The Erminie Wheeler-Voegelin Collection comprises documents and other scholarly materials gathered by Erminie Wheeler-Voegelin, a pioneer in ethnohistory, in the 1950s. It is housed within the James H. Kellar Library of the Glenn A. Black Laboratory of Archaeology in Bloomington, Indiana. Notes by Glenn A. Black, James H. Kellar, Warren K. Moorehead and Eli Lilly, and other Midwestern archaeologists are open to scholars and to the public for on-site research. The highlight of the collection is the Great Lakes-Ohio Valley Ethnohistory Collection.

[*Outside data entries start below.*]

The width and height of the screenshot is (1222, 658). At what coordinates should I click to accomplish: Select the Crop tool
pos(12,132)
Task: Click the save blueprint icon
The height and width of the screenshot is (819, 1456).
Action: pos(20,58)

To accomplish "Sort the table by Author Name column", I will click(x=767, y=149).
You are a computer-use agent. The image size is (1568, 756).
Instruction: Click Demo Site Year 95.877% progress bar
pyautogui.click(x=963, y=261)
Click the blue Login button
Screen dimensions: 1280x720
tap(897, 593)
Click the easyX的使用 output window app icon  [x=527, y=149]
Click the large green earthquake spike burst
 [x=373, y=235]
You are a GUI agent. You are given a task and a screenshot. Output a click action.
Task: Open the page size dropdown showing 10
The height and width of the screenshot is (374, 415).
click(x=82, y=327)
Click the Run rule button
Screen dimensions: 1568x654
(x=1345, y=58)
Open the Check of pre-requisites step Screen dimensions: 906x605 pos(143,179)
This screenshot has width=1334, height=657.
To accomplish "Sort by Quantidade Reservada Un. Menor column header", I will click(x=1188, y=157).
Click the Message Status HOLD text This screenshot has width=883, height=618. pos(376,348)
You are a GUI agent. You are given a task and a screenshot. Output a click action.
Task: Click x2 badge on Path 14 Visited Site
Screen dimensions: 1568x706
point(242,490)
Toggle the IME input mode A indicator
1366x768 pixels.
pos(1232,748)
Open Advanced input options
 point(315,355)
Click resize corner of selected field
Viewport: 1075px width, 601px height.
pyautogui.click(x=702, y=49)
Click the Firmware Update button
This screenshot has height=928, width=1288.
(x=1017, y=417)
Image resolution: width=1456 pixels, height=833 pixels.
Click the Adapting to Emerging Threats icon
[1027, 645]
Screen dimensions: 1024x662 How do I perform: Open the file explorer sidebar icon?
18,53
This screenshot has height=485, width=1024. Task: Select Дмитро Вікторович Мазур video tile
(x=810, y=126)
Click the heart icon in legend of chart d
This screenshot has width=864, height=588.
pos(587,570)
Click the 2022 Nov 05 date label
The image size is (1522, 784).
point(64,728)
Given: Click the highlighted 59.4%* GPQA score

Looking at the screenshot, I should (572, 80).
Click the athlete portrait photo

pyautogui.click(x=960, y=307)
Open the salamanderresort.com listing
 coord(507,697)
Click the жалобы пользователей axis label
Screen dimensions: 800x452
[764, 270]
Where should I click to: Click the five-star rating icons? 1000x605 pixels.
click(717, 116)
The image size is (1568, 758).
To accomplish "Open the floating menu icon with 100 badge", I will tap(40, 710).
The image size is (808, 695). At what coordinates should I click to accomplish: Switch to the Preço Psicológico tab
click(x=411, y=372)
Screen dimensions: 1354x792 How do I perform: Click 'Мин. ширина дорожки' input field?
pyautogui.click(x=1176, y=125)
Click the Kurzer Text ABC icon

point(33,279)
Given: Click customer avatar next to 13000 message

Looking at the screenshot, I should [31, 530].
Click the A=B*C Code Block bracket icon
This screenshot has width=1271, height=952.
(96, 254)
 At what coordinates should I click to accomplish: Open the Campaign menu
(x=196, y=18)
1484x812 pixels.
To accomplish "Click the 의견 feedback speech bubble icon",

== The Great Lakes-Ohio Valley Ethnohistory Collection ==
The Great Lakes-Ohio Valley Ethnohistory Collection (GLOVE) is a unique assemblage of primary and secondary resources pertaining to the Native American occupancy of the region. It was collected by Wheeler-Voegelin in the 1950s, and was funded by the U.S. Department of Justice to prepare in depth reports concerning American Indian land use and tenure. These reports were intended to be used in the government's defense against cases involving alleged treaty inequities and which were brought before the Indian Claims Commission, a body and a process authorized by federal legislation signed into law on August 13, 1946. This collection allows a focus on American Indian land use and occupancy, and provides resources to researchers interested in American Indian or colonial history topics.

== Research use and catalog ==
The collection is open Monday-Friday from 10 a.m. to 4 p.m., though appointments are recommended to be made in advance. Resources must be studied in-house and use must follow strict guidelines. Photocopies are allowed at the discretion of the librarian or archivist present. An online catalog of the collection is in-progress.